In this tutorial we will try to fit a single line of a spectrum, using a very general fitting approach. The approach presented should not be used in actual research. It is only used to demonstration!
import numpy as np
from matplotlib import pylab as plt
from astropy.io import fits
First we define the path to our fits file.
path = "seminar7/"
name = "151130.fits"
we can open the file using the open function of fits.io.
FITS = fits.open(path+name)
HEAD = FITS[0].header
We can print the entire header by calling it.
HEAD
We can extract individual arguments of the header by simply calling them.

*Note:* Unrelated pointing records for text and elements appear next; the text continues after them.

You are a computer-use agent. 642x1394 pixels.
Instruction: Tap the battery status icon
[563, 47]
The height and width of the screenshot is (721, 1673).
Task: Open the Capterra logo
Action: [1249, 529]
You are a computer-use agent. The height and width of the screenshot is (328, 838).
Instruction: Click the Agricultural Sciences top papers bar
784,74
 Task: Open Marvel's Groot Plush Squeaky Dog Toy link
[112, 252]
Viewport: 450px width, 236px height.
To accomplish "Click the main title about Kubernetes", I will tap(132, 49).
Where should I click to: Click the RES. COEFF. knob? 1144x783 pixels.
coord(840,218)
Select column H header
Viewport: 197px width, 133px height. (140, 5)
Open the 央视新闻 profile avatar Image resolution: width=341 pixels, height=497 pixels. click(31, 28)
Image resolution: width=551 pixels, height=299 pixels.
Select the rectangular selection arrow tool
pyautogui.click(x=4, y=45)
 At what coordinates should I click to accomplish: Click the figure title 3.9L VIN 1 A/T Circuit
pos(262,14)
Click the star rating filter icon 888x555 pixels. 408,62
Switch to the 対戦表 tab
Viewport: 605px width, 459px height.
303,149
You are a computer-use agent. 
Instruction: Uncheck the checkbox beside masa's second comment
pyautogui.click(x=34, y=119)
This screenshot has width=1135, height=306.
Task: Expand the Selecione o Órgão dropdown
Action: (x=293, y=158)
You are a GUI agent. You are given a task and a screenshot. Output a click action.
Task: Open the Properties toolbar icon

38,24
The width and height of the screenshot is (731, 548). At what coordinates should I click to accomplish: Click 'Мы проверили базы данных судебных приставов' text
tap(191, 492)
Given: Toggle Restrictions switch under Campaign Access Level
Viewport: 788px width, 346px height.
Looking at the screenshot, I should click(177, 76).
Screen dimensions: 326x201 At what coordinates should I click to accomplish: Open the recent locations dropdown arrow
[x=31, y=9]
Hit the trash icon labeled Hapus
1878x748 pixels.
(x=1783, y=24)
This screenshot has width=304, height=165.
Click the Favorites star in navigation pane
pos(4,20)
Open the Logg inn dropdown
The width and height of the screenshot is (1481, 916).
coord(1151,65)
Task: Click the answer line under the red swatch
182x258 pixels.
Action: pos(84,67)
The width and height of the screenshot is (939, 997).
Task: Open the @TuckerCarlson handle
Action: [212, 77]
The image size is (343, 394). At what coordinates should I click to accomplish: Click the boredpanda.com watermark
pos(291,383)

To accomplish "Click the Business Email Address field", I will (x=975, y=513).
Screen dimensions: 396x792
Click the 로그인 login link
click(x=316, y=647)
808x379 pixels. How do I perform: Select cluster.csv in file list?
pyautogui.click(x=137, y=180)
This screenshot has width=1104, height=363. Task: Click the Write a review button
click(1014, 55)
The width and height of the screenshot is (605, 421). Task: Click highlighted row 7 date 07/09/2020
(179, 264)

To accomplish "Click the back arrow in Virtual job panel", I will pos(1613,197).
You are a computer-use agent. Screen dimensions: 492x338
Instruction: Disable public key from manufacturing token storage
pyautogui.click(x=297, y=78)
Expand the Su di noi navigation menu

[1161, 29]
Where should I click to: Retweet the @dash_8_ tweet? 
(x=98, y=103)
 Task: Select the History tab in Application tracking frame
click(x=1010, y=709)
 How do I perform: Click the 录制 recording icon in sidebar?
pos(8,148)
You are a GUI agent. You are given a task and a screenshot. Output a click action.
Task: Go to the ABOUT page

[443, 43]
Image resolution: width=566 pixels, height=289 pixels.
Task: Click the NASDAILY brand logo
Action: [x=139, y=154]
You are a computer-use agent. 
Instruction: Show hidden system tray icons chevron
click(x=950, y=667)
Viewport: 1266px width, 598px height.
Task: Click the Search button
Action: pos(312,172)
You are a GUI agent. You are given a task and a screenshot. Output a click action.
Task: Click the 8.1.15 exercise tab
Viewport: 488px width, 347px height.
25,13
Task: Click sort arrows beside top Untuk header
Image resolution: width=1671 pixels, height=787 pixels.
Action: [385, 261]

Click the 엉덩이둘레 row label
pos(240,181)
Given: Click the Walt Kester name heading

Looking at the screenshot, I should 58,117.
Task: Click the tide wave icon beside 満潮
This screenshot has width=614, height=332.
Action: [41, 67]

Central_Wavelength = FITS[0].header["CENTWAVE"]
print Central_Wavelength
We can also extract the data as follows. Fortunately astropy.io will directly output multi dimensional datasets as numpy arrays. In this case the data consits of a one dimensional spectum.
DATA = FITS[0].data
We can quickly visualise the data:
plt.figure(figsize = (24,2))
plt.plot(DATA[:DATA.shape[0]/2], ".")
plt.xlim(0,DATA.shape[0]/3)
plt.show()
plt.figure(figsize = (24,2))
plt.plot(DATA[DATA.shape[0]/3:DATA.shape[0]*2/3], ".")
plt.xlim(0,DATA.shape[0]/3)
plt.show()
plt.figure(figsize = (24,2))
plt.plot(DATA[DATA.shape[0]*2/3:], ".")
plt.xlim(0,DATA.shape[0]/3)
plt.show()
We can compute the signal to noise ratio (SN) by deviting the mean with the standart diviation as follows:
SN = DATA.astype("float").mean()/DATA.astype("float").std()
print SN
In our case, we want to focus on the H-alpha line, which is the strongest line in the spectrum. We first have to locate the line and than try to fit it and determine its shape according to Bouvier et. al. 2003.
Let`s first try to find the line maually by identifying it in the plot above.
lim0, lim1 = 1206, 1234
DATAY = DATA[lim0:lim1]
DATAX = np.arange(DATA.shape[0])[lim0:lim1]
plt.figure(figsize = (12,8))
plt.plot(np.arange(DATA.shape[0]), DATA , ".")
plt.plot(DATAX , DATAY, ".")
plt.xlim(1180,1290)
plt.show()
Now we have extracted the data, which we subjectively asociate with the H-alpha line from the dataset.
Before we go on, lets generate a few simple data points to fit them. First, we define the gauss function.
$f(x)=Ae^{-\frac{(x-b)^2}{2\sigma}^2}+C$
def gauss_f(x, A=1., b=0., sigma=1., C = 0. ):
y = A*np.exp(-(x-b)**2/(2.*sigma**2))+C
return y
Next we define a one dimensional space X on which we will generate a gauss distribution Y for a variety of parameters.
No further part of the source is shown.